Our family's salami recipe cures for weeks. Prosciutto hangs for minimum 1 year. Our landjager ages until it's ready—not when a production schedule says it should be ready. You can't rush tradition, and you can't shortcut flavor.

Ingredients: Real vs. Engineered

Pick up a package of commercial salami and read the ingredient list. You'll see things like sodium erythorbate, sodium nitrate, artificial smoke flavoring, corn syrup solids, and a list of preservatives you need a chemistry degree to pronounce.

Here's what goes into our salami: Pork, salt, spices, garlic, wine, and natural casings. 

No artificial preservatives. No fillers. No shortcuts. Just the ingredients our family has been using for over 50 years, sourced from Fraser Valley farms we know by name.

The difference isn't just philosophical—you can taste it.

Technique: Machines vs. Hands

Mass production requires standardization. Every piece must be exactly the same size, cured exactly the same way, processed by machines that don't adjust for the nuances of individual cuts.

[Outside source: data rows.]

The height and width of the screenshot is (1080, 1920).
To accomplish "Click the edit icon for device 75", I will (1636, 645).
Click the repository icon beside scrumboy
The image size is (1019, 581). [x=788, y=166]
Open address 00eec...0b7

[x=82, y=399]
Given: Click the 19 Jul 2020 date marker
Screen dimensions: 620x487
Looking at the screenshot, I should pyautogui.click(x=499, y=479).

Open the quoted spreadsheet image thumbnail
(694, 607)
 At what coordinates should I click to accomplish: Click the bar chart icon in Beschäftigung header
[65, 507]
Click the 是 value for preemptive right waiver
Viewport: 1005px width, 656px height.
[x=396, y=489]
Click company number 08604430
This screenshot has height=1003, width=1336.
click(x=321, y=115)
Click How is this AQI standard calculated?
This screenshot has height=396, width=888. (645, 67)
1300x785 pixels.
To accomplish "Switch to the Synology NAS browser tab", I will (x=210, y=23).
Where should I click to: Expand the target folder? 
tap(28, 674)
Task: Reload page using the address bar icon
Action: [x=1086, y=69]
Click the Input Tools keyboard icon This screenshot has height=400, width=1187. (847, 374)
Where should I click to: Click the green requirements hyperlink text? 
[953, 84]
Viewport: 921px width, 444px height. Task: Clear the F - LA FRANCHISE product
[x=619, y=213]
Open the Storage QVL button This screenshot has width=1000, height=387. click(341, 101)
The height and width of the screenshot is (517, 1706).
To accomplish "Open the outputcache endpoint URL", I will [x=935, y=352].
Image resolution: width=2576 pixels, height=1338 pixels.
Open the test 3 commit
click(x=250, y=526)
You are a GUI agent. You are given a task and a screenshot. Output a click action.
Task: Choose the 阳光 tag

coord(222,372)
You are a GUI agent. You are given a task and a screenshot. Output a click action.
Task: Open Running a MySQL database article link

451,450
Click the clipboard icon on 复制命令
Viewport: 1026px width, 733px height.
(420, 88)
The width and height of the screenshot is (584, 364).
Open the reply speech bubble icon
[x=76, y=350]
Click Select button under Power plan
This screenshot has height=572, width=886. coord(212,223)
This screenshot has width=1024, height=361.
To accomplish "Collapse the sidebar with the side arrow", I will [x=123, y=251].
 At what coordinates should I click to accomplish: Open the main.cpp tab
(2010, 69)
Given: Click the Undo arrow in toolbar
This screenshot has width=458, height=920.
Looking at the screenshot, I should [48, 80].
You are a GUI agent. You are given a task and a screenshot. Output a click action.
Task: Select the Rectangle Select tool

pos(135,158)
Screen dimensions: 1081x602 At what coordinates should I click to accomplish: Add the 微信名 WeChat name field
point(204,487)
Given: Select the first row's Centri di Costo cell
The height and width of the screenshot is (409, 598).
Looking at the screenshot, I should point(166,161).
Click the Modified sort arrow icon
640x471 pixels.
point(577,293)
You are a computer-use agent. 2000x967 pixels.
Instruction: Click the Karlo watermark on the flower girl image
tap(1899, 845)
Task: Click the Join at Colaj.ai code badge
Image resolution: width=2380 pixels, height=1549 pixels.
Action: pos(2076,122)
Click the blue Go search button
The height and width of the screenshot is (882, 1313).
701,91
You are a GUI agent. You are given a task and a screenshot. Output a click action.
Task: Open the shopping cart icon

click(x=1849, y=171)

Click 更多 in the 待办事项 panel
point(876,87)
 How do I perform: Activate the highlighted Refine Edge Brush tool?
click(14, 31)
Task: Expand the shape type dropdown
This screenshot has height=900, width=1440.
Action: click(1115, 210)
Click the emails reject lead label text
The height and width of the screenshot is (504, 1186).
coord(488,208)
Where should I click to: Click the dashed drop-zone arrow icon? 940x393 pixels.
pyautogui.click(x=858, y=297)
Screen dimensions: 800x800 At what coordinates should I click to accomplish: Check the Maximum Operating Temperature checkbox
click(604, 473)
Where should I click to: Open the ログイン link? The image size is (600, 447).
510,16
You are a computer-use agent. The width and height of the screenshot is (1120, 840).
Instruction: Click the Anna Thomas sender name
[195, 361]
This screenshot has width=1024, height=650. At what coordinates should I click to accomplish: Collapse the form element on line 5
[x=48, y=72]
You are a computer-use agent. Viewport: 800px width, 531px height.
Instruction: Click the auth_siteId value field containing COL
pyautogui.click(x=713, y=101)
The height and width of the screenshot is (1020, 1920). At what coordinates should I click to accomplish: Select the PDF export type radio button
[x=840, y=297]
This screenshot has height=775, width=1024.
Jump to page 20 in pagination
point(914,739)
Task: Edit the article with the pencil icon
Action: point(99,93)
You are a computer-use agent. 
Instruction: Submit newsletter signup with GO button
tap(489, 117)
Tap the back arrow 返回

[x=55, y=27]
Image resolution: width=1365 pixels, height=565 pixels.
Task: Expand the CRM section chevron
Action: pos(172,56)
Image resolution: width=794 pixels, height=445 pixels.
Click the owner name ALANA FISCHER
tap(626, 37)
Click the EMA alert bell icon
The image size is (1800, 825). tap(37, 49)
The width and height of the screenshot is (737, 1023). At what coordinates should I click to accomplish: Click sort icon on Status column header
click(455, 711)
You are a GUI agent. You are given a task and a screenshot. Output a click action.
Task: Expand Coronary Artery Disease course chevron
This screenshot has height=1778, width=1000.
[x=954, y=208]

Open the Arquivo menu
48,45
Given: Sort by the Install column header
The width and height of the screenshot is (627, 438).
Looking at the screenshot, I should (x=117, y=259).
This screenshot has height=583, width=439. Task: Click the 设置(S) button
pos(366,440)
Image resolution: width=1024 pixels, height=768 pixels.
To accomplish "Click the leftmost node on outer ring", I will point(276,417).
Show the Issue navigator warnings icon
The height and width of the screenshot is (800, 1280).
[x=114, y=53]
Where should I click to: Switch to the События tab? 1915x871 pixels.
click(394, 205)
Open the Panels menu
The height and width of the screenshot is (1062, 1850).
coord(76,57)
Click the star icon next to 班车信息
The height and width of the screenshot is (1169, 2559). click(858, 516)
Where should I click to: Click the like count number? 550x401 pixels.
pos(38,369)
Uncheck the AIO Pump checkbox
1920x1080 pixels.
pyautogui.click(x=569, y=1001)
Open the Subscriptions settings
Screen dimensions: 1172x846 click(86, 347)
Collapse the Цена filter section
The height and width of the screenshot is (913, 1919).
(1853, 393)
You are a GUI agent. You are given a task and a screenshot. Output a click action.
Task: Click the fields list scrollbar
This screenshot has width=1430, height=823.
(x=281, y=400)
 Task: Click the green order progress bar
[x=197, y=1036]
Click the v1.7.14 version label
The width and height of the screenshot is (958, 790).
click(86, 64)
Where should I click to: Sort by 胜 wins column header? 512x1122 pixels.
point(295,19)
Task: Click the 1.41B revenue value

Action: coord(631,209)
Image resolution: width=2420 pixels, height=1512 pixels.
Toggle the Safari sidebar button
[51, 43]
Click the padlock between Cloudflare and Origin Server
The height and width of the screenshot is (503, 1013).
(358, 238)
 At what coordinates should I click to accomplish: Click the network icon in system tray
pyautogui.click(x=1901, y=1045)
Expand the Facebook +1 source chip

Traditional charcuterie making is a craft. We hand-trim each piece. We season by feel and experience. We know when the cure is right by touch, by smell, by decades of practice passed down through generations.

My grandfather started making some of these recipes in the 1950s. My father refined them. Now my husband and I carry them forward, but we're not just following instructions—we're applying knowledge that only comes from years of hands-on work.

Sourcing: Local vs. Global

When you're making thousands of pounds a day, you source from wherever is cheapest. It's just economics.

When you're making charcuterie in small batches, you can be selective. All our pork comes from Fraser Valley farms. We know the farmers. We know how the animals are raised. We know the quality is consistent because we've built relationships, not just vendor contracts.

This isn't just a marketing story—it's how we actually work. Local sourcing means fresher meat, better quality, and supporting the community that's supported our family business for five decades.

The Flavor Difference You Can Actually Taste

All of this—the time, the ingredients, the technique, the sourcing—adds up to something you can immediately taste.

Artisan charcuterie has depth. Complexity. A salami that's been properly aged develops flavor notes you'll never find in a quick-cured version. Prosciutto that's been given time becomes sweet and delicate, not just salty.

When you slice our salami thin and let it sit on your tongue, you taste the paprika, the garlic, the natural sweetness of quality pork. You taste time and tradition.

That's what artisan means. Not fussy or pretentious—just real.

Why It Matters for Your Event

If you're planning a wedding, a corporate event, or a celebration that matters to you, the food should reflect that.

Serving artisan charcuterie isn't just about feeding people—it's about offering them something genuine. Something crafted with care. Something that tells a story.

When your guests taste charcuterie that's been made the traditional way, they notice. They ask questions. They remember.

And honestly? After 50 years of making charcuterie the same careful way, we wouldn't know how to do it any other way.